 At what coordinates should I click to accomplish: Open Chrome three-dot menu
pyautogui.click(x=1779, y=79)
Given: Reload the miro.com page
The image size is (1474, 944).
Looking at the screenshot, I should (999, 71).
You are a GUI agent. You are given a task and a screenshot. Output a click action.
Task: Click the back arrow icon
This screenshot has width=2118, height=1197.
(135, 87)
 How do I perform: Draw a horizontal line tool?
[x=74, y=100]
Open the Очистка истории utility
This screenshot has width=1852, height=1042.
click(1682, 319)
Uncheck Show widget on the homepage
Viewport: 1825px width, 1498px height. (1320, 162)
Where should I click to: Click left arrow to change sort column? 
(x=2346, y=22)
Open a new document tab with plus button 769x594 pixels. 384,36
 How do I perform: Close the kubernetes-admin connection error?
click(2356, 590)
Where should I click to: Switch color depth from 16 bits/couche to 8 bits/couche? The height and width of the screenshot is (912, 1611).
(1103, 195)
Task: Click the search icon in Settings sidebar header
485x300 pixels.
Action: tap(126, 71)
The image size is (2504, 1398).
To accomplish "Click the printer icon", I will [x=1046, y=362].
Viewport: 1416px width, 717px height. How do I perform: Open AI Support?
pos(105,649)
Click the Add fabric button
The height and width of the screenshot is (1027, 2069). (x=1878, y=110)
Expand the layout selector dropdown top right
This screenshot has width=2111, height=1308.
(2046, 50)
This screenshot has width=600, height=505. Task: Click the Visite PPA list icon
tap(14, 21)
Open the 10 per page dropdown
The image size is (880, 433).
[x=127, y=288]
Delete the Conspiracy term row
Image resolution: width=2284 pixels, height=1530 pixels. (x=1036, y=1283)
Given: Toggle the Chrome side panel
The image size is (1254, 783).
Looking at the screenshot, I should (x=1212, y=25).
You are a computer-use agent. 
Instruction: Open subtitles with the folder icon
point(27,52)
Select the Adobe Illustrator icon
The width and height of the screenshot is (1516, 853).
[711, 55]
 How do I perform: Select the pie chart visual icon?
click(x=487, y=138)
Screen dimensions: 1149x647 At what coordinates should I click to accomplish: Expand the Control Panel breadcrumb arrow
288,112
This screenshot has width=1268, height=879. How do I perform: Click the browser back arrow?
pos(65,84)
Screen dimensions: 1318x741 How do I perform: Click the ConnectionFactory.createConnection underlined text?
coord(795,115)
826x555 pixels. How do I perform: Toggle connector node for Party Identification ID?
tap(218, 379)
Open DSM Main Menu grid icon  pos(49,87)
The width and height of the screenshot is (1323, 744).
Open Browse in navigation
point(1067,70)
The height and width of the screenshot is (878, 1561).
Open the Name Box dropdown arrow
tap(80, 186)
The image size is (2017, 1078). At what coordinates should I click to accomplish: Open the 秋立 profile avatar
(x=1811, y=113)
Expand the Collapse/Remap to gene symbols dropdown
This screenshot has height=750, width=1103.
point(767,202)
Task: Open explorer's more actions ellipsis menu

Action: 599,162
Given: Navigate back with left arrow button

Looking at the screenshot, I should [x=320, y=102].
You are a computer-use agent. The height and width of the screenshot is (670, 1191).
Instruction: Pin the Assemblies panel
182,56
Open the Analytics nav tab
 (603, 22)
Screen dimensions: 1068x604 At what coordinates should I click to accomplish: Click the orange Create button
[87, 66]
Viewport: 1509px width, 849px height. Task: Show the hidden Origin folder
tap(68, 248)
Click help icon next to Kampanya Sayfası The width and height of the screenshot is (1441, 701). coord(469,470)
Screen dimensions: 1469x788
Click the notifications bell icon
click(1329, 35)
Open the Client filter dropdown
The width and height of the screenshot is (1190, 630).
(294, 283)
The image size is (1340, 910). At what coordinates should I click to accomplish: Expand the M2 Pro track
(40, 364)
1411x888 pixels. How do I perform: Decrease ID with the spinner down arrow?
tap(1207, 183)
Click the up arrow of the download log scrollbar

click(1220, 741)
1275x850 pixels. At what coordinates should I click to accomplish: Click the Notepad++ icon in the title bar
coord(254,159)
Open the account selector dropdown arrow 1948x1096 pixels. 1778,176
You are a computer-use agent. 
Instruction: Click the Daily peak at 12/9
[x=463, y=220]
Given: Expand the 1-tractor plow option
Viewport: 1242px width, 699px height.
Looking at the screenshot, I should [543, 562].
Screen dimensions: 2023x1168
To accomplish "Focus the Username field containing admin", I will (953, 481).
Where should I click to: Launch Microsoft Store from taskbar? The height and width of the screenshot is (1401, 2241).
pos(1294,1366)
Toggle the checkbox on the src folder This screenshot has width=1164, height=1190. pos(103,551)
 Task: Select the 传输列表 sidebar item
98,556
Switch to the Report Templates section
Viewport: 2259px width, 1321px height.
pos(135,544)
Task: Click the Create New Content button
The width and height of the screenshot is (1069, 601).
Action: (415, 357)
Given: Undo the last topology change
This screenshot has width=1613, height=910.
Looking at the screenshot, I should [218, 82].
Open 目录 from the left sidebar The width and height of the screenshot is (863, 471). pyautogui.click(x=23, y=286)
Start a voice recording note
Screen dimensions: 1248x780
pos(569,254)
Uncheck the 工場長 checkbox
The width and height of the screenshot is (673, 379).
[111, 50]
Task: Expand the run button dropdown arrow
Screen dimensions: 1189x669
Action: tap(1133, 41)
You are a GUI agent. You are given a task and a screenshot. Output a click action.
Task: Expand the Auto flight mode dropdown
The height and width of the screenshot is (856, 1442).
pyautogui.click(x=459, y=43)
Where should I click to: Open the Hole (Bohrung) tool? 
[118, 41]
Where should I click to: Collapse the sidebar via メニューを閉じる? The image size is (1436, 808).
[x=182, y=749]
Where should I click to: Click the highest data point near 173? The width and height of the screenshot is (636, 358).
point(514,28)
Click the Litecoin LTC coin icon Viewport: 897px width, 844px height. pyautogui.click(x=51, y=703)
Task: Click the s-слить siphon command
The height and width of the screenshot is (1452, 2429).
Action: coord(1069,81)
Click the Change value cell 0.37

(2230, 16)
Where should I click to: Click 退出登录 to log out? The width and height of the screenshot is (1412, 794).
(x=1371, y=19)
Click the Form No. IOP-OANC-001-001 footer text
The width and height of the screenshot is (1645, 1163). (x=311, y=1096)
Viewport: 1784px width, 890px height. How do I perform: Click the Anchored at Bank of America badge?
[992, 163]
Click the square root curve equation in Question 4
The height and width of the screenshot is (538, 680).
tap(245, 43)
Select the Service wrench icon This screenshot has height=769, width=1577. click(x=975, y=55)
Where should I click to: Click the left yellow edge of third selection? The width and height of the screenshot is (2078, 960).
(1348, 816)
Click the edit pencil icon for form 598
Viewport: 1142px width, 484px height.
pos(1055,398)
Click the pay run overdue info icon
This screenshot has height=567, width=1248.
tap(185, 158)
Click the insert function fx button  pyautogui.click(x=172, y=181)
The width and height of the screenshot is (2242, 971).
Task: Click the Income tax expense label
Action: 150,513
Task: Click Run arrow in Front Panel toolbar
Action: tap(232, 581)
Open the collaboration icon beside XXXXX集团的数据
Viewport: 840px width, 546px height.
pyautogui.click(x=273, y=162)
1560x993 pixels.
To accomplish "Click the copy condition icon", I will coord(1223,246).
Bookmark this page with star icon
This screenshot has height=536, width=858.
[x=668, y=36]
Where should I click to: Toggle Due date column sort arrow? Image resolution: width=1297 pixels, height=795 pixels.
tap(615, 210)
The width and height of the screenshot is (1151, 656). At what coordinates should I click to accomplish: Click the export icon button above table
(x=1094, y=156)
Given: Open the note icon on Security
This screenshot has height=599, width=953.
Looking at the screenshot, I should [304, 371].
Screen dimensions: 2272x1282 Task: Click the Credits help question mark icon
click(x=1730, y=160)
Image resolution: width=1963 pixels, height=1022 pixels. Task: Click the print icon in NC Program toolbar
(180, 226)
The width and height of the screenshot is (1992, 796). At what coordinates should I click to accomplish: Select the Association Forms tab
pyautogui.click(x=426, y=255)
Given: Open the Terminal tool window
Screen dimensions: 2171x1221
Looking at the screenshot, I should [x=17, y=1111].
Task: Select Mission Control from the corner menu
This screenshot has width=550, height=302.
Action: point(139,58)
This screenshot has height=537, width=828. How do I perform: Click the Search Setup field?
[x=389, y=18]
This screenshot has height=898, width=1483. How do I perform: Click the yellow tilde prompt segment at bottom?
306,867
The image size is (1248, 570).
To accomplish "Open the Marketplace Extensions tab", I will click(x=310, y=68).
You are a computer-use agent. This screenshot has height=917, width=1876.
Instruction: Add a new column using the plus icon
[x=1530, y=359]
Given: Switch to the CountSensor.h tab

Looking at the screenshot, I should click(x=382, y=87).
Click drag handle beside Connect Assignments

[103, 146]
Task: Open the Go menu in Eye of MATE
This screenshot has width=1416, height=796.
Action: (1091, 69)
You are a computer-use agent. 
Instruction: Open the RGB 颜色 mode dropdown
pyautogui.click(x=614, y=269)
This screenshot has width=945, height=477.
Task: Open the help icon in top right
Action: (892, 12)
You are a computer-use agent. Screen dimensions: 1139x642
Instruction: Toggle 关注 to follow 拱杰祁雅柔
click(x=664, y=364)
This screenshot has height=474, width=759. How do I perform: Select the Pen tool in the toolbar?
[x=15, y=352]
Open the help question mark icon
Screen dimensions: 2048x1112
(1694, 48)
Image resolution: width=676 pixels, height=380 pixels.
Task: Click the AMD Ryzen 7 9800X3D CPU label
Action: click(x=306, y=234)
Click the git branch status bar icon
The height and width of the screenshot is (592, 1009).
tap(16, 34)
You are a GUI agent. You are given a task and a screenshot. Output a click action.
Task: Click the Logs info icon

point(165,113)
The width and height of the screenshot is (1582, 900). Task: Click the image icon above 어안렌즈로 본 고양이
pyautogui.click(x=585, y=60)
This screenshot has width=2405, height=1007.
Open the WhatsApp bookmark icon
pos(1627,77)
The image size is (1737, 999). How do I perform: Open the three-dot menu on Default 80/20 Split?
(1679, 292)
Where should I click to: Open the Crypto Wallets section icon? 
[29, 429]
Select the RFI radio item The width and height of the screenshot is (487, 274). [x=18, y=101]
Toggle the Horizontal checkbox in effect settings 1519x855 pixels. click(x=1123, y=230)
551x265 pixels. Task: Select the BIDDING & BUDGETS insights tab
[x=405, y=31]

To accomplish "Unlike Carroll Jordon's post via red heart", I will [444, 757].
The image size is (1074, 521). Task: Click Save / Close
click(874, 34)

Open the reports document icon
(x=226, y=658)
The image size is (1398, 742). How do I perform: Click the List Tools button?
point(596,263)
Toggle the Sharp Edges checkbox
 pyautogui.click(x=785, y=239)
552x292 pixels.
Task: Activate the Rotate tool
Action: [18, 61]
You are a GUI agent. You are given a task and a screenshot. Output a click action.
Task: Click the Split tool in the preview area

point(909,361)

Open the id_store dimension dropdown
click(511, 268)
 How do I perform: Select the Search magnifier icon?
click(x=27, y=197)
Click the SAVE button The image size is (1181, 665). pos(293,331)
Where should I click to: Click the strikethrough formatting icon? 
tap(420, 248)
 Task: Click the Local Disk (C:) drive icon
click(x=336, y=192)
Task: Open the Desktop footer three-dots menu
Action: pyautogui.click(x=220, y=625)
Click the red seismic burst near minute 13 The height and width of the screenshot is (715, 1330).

Task requirements:
Copy each line of the data above that holds "selector".

Result below:
Expand the layout selector dropdown top right
Open the account selector dropdown arrow 1948x1096 pixels. 1778,176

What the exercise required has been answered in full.